I am trying to write a function which simply solves this problem (although: is this the easiest way?)
As an example file, I simply created two new (non-sensical) columns in iris:
iris$X12.0 <- iris$Sepal.Length
iris$X18.0 <- iris$Petal.Length
remv.X <- function(x){
if(substr(colnames(x), 1, 1) == "X"){
colnames(x) <- substr(colnames(x), 2, 100)
}
else{
colnames(x) <- substr(colnames(x), 1, 100)
}
}
remv.X(iris)
When printing, I get a warning, and nothing changes. What do I do wrong?
Upvotes: 0
Views: 54
Reputation: 269481
check.names=FALSE
Use the read.table/read.csv argument check.names = FALSE
to turn off column name mangling.
For example,
read.csv(text = "1x,2x\n10,20", check.names = FALSE)
giving:
1x 2x
1 10 20
Removing X using sub
If for some reason you did have an unwanted X character at the beginning of some column names they could be removed like this. This only removes an X at the beginning of columns names for which the next character is a digit. If the next character is not a digit or if there is no next character then the column name is left unchanged.

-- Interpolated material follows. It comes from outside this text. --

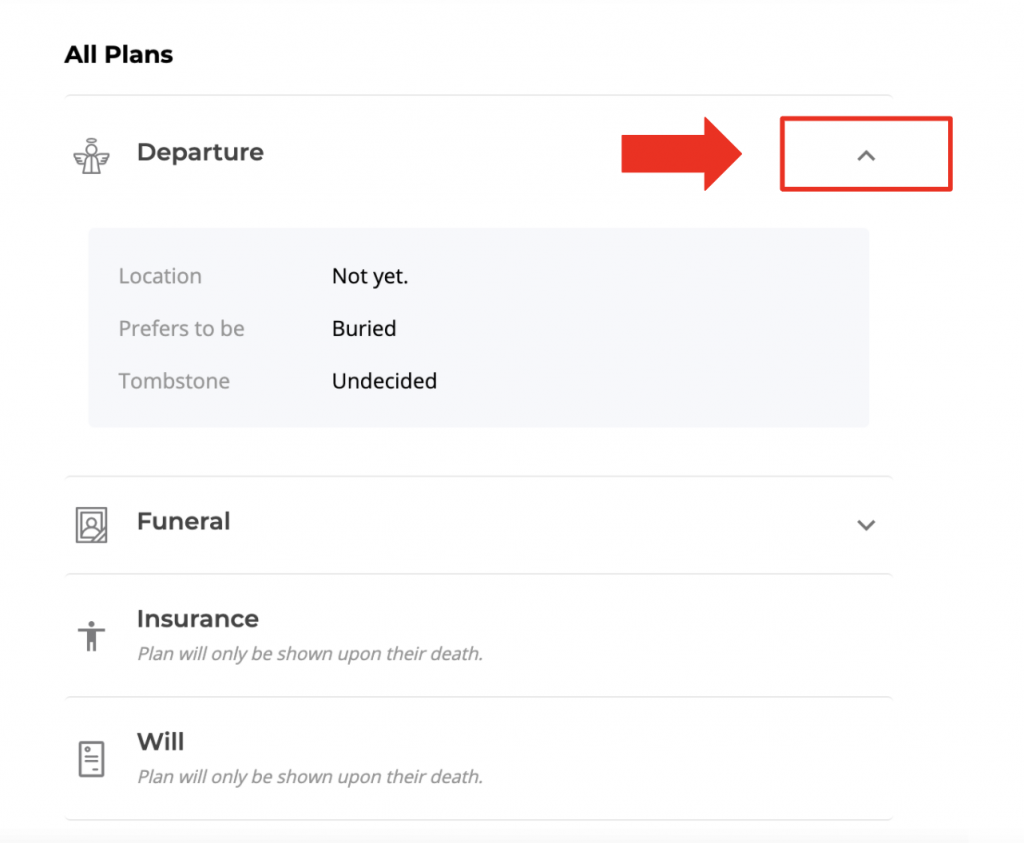The width and height of the screenshot is (1024, 843).
Task: Click the 'Prefers to be' label
Action: [182, 328]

names(iris) <- sub("^X(\\d.*)", "\\1", names(iris))
or as a function:
rmX <- function(data) setNames(data, sub("^X(\\d.*)", "\\1", names(data)))
# test
iris <- rmX(iris)
Problem with code in question
There are two problems with the code in the question.
in if (condition) ...
the condition is a vector but must be a
scalar.
the data frame is never returned.
Here it is fixed up. We have also factored out the LHS of the two legs of the if
.
remv.X2 <- function(x) {
for (i in seq_along(x)) {
colnames(x)[i] <- if (substr(colnames(x)[i], 1, 1) == "X") {
substr(colnames(x)[i], 2, 100)
} else {
substr(colnames(x)[i], 1, 100)
}
}
x
}
iris <- remv.X2(iris)
or maybe even:
remv.X3 <- function(x) {
setNames(x, substr(colnames(x), (substr(colnames(x), 1, 1) == "X") + 1, 100))
}
iris <- remv.X3(iris)
Upvotes: 2